プロスタグランジンH2はさらにプロスタグランジンI2、プロスタグランジンE2、トロンボキサンA2といった生理活性物質に、それぞれ別の酵素によって変換されます。またこの経路とは別に、アラキドン酸から5-リポキシゲナーゼという酵素の働きでロイコトリエンという生理活性物質に変換される経路もあります。
このようにアラキドン酸を頂点とした種々の経路で多数の生理活性物質が合成されるのを、アラキドン酸カスケードと呼びます。

 

こうしてアラキドン酸の代謝で生成したプロスタグランジン等の物質はエイコノサイドと呼ばれ、それぞれ特徴的な生理作用を持っています。
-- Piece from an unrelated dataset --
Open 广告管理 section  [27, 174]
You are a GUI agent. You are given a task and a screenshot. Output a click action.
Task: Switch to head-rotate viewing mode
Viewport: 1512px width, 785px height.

中でもプロスタグランジンE2は多様な生理活性を持ち、炎症反応に関与している重要な生理活性物質です。
プロスタグランジンE2は炎症に関わる発赤・熱感、発熱、疼痛、血管透過性の亢進による腫脹・浮腫などを引き起こします。

 

DHA・EPAのうちアラキドン酸カスケードに対する拮抗作用を示すのはEPAの方です。細胞膜のリン脂質からアラキドン酸を細胞内に遊離するホスホリパーゼA2は、EPAに対しても同様に働き、リン脂質からEPAを切り離して細胞内に遊離させます。

 

遊離したEPAはアラキドン酸カスケードと同じ酵素をつかってプロスタグランジン類を合成しますが、EPAから合成されたプロスタグランジン類は、アラキドン酸から合成されたものより生理活性が非常に弱いことも分かっています。したがって、細胞膜中リン脂質でアラキドン酸に対してEPAの比率が増えるほど、EPAはアラキドン酸カスケードに対して拮抗作用を示すようになるのです。